On Sunday, after mass, as this was to be our last meal together in Galen House for many months, Kate used her supply of eggs to prepare an egg leach for our dinner. That night, after dark, when the fowl would be roosting, I intended to send pages from the castle to collect Kate’s hens and cockerel from the coop and add them to the castle poultry, ’till those of us off to restore King Edward’s privileges could return.
Arthur was prompt, and we soon had the cart loaded. I lifted Kate and Bessie and Sybil to the cart, watched as Arthur led the runcie down Church View Street, then turned to Galen House to affix a lock to the door. The rear door I had already barred from within.

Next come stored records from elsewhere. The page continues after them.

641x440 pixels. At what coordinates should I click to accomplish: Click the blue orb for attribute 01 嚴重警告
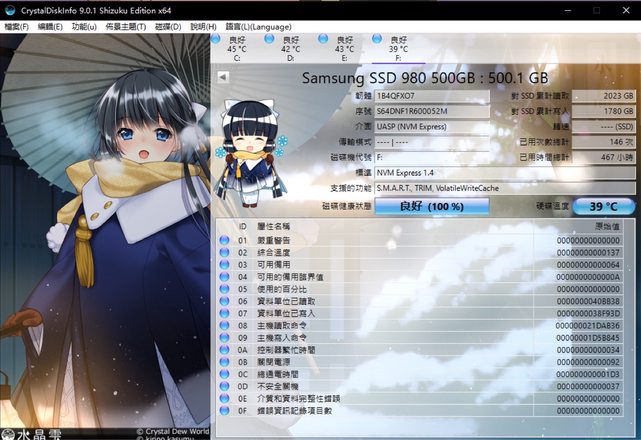(224, 240)
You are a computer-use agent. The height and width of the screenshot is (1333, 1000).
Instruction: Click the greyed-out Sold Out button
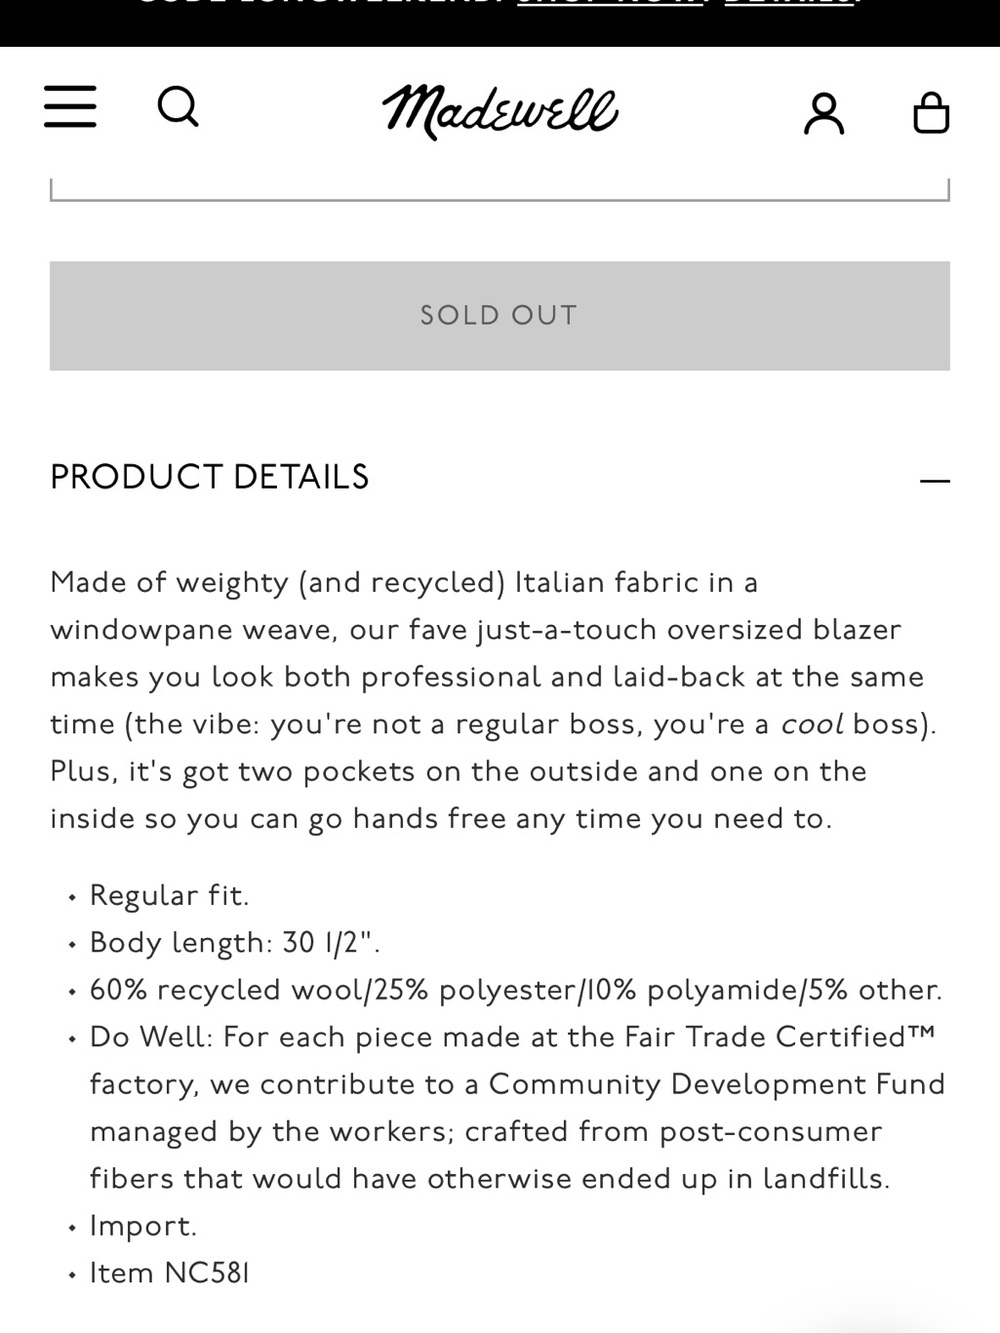[500, 316]
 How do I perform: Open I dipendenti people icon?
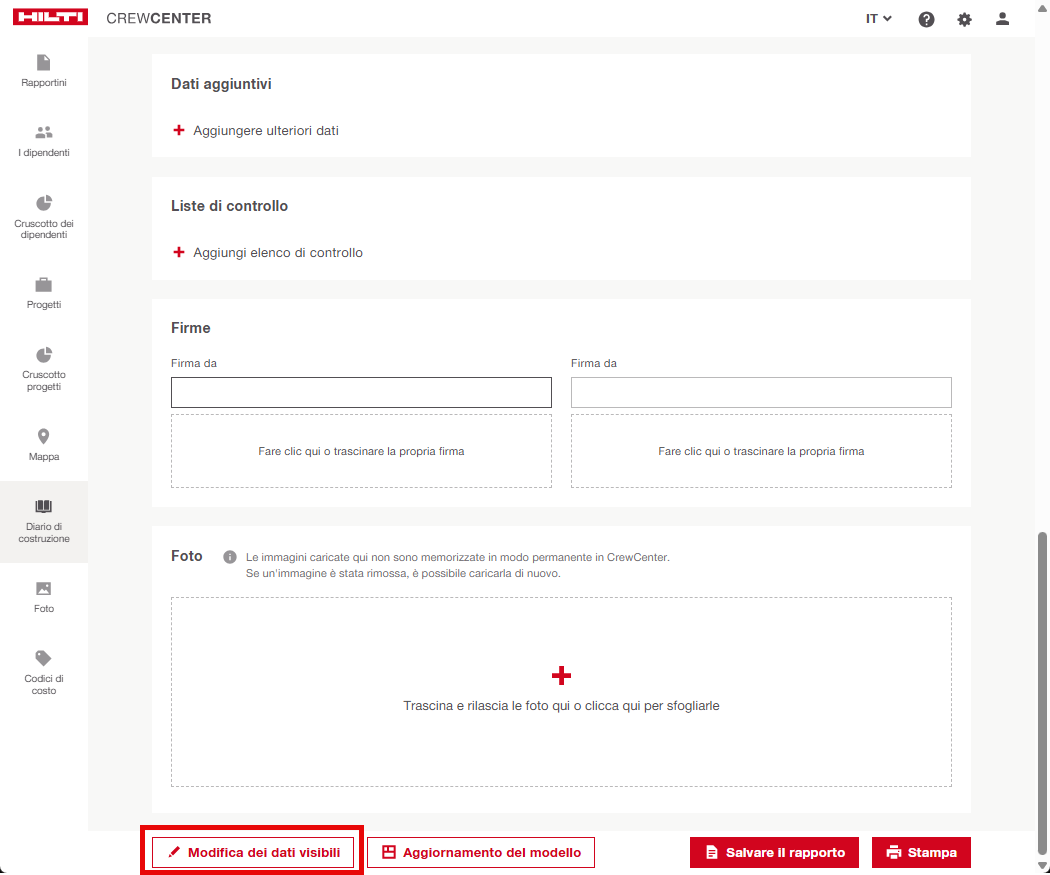point(43,133)
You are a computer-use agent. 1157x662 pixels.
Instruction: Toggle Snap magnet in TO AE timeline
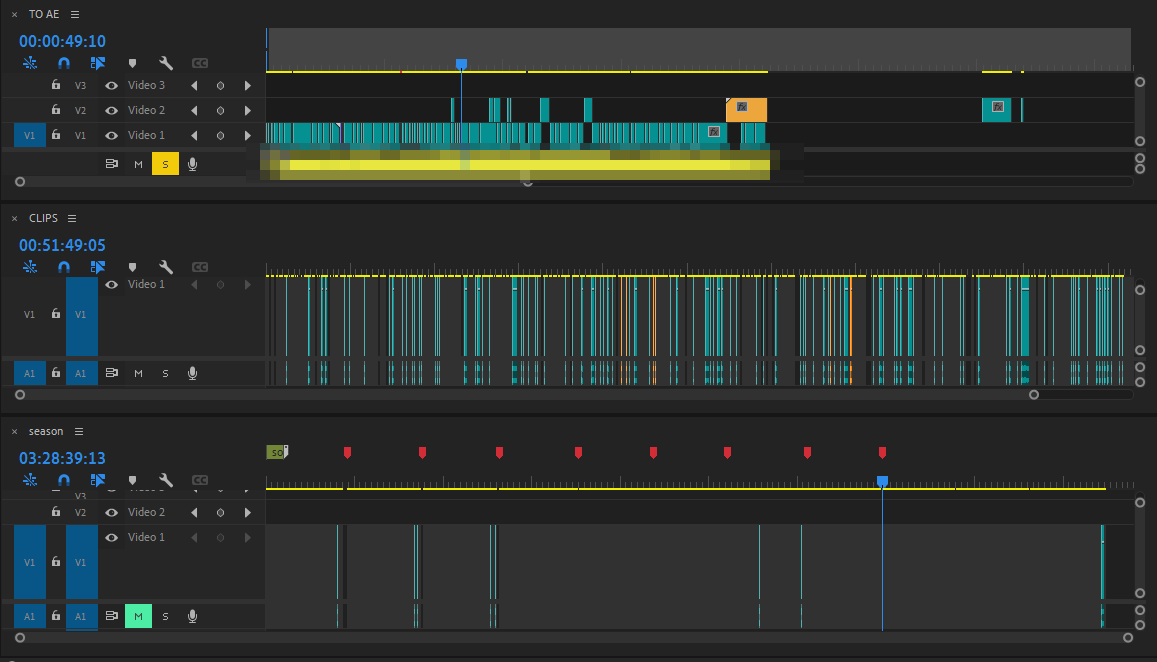(x=64, y=63)
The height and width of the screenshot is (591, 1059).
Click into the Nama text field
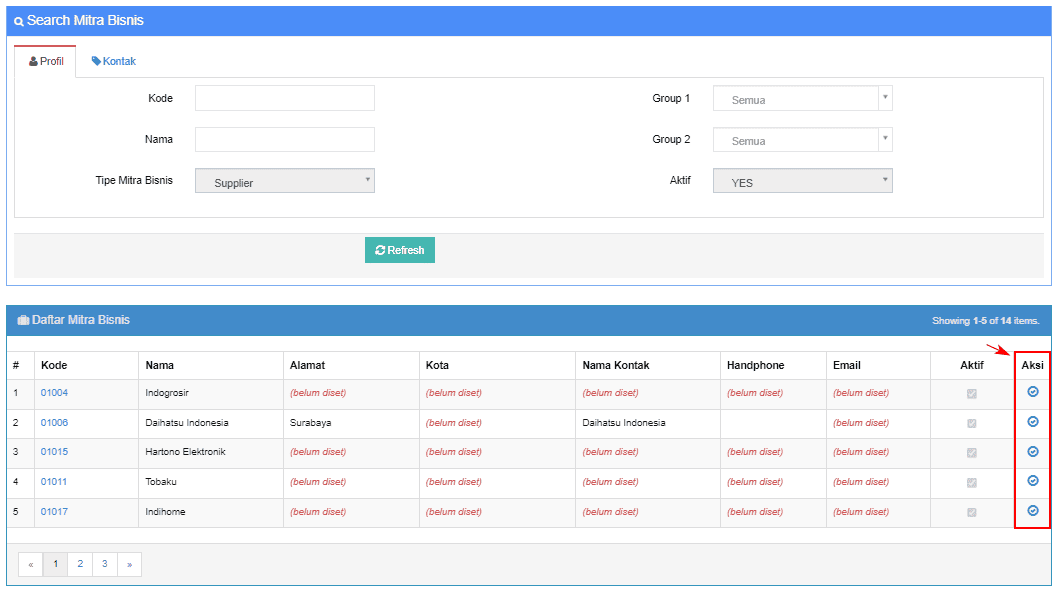(284, 140)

This was the second house on the site to bear the name of the great physician of antiquity. My first house, a gift from Lord Gilbert, had been burned to ashes by Sir Simon Trillowe, he being furious that I, a slender surgeon with an equally slender purse and a large nose, had won Kate Caxton for my bride. His father had been, at the time, Sheriff of Oxford, and he a handsome young knight who had little experience of failure or denial. When Kate chose my suit over his, he was enraged. Fortunately a new sheriff took office, a friend to Lord Gilbert, and when ’twas proven that Sir Simon had set my house ablaze, he required of the knight ten pounds to rebuild Galen House.
Last week Sir Martyn was to call Sir John, Sir Simon’s father, to join the force summoned to aid Prince Edward in France. The son would surely accompany his father on this expedition.
Sir Simon was no longer so handsome as he had once been. His left ear protruded from the side of his skull in a most unbecoming fashion. A brawl upon the streets of Oxford had left the fellow battered and bleeding and with an ear hanging from his head by but a wisp of flesh. I was in Oxford and nearby at the time and was summoned to stitch the dangling ear back to Sir Simon’s bruised skull. I did so, but such a repair is difficult, an ear being all gristle and nearly impenetrable by even the sharpest needle. And I had no experience at such a reconstruction.
Sir Simon did not lose hi
s ear. My surgery was successful, mostly. But when the injured appendage healed, it extended from the side of his head. For this asymmetry he blamed me, not understanding how difficult it is to remodel an ear, nor realizing that without my effort he might now have no ear at all. Ungrateful wretch.
To this disfigurement add his choler at losing Kate to me, and his arson is understandable, if wrongheaded.
As I followed the cart down Church View Street to Bridge Street I resolved that for the next few months I would avoid turning my back to Sir Simon Trillowe. As it happened, ’twas Sir Simon who should not have turned his back to another.